<<<<

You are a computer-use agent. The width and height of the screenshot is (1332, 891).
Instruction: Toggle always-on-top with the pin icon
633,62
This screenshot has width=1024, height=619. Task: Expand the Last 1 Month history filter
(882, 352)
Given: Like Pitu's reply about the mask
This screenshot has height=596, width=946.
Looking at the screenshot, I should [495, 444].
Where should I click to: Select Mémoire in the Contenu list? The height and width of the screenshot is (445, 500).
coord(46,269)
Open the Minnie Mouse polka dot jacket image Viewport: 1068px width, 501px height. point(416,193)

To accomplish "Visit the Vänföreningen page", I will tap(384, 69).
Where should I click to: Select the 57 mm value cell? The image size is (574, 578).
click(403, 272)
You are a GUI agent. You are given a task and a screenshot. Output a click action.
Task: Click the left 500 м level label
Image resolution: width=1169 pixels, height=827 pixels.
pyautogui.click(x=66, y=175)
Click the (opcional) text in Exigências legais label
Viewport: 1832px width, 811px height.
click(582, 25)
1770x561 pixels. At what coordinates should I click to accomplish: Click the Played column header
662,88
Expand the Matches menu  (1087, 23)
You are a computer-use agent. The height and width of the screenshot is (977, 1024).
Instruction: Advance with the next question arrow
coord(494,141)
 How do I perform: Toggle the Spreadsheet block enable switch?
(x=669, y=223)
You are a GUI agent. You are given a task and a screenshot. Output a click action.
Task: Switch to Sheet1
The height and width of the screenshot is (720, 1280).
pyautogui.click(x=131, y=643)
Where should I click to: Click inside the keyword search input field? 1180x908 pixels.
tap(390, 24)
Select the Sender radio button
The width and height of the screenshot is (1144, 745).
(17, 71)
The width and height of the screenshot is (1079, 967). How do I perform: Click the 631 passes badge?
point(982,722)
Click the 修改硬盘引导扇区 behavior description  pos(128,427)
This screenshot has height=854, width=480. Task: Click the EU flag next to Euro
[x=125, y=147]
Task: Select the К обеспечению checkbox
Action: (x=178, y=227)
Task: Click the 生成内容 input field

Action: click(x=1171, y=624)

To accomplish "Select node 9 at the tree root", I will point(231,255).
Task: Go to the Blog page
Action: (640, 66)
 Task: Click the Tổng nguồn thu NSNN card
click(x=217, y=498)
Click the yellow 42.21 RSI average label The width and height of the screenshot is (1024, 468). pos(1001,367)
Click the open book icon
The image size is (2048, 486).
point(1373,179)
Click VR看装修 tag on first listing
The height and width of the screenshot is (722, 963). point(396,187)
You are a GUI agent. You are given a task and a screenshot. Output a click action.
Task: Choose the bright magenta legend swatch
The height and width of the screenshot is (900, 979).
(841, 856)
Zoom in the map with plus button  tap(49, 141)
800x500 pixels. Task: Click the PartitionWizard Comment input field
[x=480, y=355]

>>>>

- What the exercise asks
With the line containing "Task: Click the Tổng nguồn thu NSNN card" as the start, transcribe each line through the end of the listing above, exactly and only.

- Response for this exercise
 Task: Click the Tổng nguồn thu NSNN card
click(x=217, y=498)
Click the yellow 42.21 RSI average label The width and height of the screenshot is (1024, 468). pos(1001,367)
Click the open book icon
The image size is (2048, 486).
point(1373,179)
Click VR看装修 tag on first listing
The height and width of the screenshot is (722, 963). point(396,187)
You are a GUI agent. You are given a task and a screenshot. Output a click action.
Task: Choose the bright magenta legend swatch
The height and width of the screenshot is (900, 979).
(841, 856)
Zoom in the map with plus button  tap(49, 141)
800x500 pixels. Task: Click the PartitionWizard Comment input field
[x=480, y=355]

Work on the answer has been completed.